═══ DATA SUPPLIED

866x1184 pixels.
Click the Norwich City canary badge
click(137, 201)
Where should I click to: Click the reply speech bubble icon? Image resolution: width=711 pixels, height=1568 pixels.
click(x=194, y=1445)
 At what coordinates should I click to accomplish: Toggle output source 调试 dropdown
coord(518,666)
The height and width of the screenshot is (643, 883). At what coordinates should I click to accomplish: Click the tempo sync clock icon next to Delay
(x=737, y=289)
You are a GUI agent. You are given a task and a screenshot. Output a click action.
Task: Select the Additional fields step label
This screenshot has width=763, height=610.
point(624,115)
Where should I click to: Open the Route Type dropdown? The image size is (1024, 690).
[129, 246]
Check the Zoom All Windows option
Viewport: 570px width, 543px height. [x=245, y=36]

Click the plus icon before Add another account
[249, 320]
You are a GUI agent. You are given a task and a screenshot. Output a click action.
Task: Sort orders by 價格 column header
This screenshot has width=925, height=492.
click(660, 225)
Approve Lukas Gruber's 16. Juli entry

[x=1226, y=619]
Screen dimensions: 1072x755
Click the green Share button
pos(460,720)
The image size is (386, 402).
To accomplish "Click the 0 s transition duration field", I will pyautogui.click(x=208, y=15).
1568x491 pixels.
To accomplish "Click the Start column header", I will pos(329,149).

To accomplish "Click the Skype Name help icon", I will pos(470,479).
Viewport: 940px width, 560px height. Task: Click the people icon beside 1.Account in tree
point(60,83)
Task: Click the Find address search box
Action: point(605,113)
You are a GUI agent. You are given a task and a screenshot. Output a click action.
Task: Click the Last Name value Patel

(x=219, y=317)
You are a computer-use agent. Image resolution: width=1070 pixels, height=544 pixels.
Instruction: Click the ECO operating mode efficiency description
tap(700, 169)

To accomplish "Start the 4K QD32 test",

══════

• WHAT THE TASK ASKS
What this exercise calls for is a precise transcription of the material above.

• ANSWER TO THE EXERCISE
866x1184 pixels.
Click the Norwich City canary badge
click(137, 201)
Where should I click to: Click the reply speech bubble icon? Image resolution: width=711 pixels, height=1568 pixels.
click(x=194, y=1445)
 At what coordinates should I click to accomplish: Toggle output source 调试 dropdown
coord(518,666)
The height and width of the screenshot is (643, 883). At what coordinates should I click to accomplish: Click the tempo sync clock icon next to Delay
(x=737, y=289)
You are a GUI agent. You are given a task and a screenshot. Output a click action.
Task: Select the Additional fields step label
This screenshot has width=763, height=610.
point(624,115)
Where should I click to: Open the Route Type dropdown? The image size is (1024, 690).
[129, 246]
Check the Zoom All Windows option
Viewport: 570px width, 543px height. [x=245, y=36]

Click the plus icon before Add another account
[249, 320]
You are a GUI agent. You are given a task and a screenshot. Output a click action.
Task: Sort orders by 價格 column header
This screenshot has width=925, height=492.
click(660, 225)
Approve Lukas Gruber's 16. Juli entry

[x=1226, y=619]
Screen dimensions: 1072x755
Click the green Share button
pos(460,720)
The image size is (386, 402).
To accomplish "Click the 0 s transition duration field", I will pyautogui.click(x=208, y=15).
1568x491 pixels.
To accomplish "Click the Start column header", I will pos(329,149).

To accomplish "Click the Skype Name help icon", I will pos(470,479).
Viewport: 940px width, 560px height. Task: Click the people icon beside 1.Account in tree
point(60,83)
Task: Click the Find address search box
Action: point(605,113)
You are a GUI agent. You are given a task and a screenshot. Output a click action.
Task: Click the Last Name value Patel

(x=219, y=317)
You are a computer-use agent. Image resolution: width=1070 pixels, height=544 pixels.
Instruction: Click the ECO operating mode efficiency description
tap(700, 169)

To accomplish "Start the 4K QD32 test",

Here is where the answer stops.